**Problems and tasks:**
• A. Using the passage on interoperable frameworks, say whether each statement agrees with it: (i) the OAIC's ACAP Survey found that 92% of Australians are concerned about their data being sent overseas; (ii) interoperability requires Australia to adopt the privacy laws of other countries; (iii) the OAIC's submission to the Privacy Act Review encouraged consideration of international privacy frameworks. Answer yes or no for each, quoting the deciding words.
• B. Pick up the passage on interoperable frameworks after its last sentence and continue it.

**Passage shown:**
######

Interoperable frameworks

  1. As the digital economy develops and data increasingly flows across borders, it is important to create appropriate and interoperable frameworks that enable the efficient movement of data across borders while providing strong protections for individual’s personal information. Getting these settings right is essential to creating trusted overseas data flows, which in turn supports Australian engagement in the global economy. The importance of trust in this context is highlighted by the OAIC’s ACAP Survey, which shows that 92% of Australians are concerned about their data being sent overseas.[25]
  2. In our submission to the Privacy Act Review, the OAIC has encouraged consideration of international privacy frameworks to ensure that Australia’s framework is comparable, whilst also ensuring it reflects the unique circumstances and expectations of Australians.[26] Incorporating elements of other legal frameworks into Australian domestic law, where appropriate, will facilitate global consistency, ensure high privacy standards and that the protections afforded in Australia follow our personal information wherever it flows. This will also facilitate safe and efficient disclosure of personal information from overseas entities to entities based in Australia. Interoperability does not necessarily mean adopting other laws but instead considering how to create consistently high privacy standards globally.

######

**Source excerpt:**
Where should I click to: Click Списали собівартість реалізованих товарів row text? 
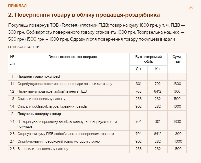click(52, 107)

######

**Answers:**
• A.
(i) Yes: "92% of Australians are concerned about their data being sent overseas"
(ii) No: "Interoperability does not necessarily mean adopting other laws"
(iii) Yes: "the OAIC has encouraged consideration of international privacy frameworks"

• B.
  3. Achieving improved interoperability can be greatly assisted by engagement with international counterparts and in global and regional forums. For example, the OAIC’s active involvement in international forums such as the Global Privacy Assembly and Asia Pacific Privacy Authorities helps us to work towards the interoperability of Australia’s privacy framework with other data protection frameworks around the world, influence the global debate on privacy issues, and exchange information to make the best use of our resources whilst ensuring consistency in the system of regulatory oversight. We have also entered into MOUs with international counterparts, including the UK Information Commissioner’s Office, the Data Protection Commissioner of Ireland and the Personal Data Protection Commission of Singapore.
  4. Consideration should also be given to the consistency and interoperability of federal, state and territory laws. For example, Commonwealth, state and territory governments are increasingly working together on national initiatives that involve sharing data and personal information across jurisdictions. In many instances, these initiatives rely on jurisdictions across Australia having privacy frameworks that are equivalent to the protections afforded by the Commonwealth Privacy Act. Ensuring that state and territory privacy laws align with rights and obligations under the Privacy Act would ensure that Australians’ personal information is subject to similar requirements whether that personal information is handled by an Australian Government agency, a state or territory government agency, or private sector organisations.
  5. Consistency in regulation across domestic jurisdictions will reduce compliance burdens and cost and provide clarity and simplicity for regulated entities and the community.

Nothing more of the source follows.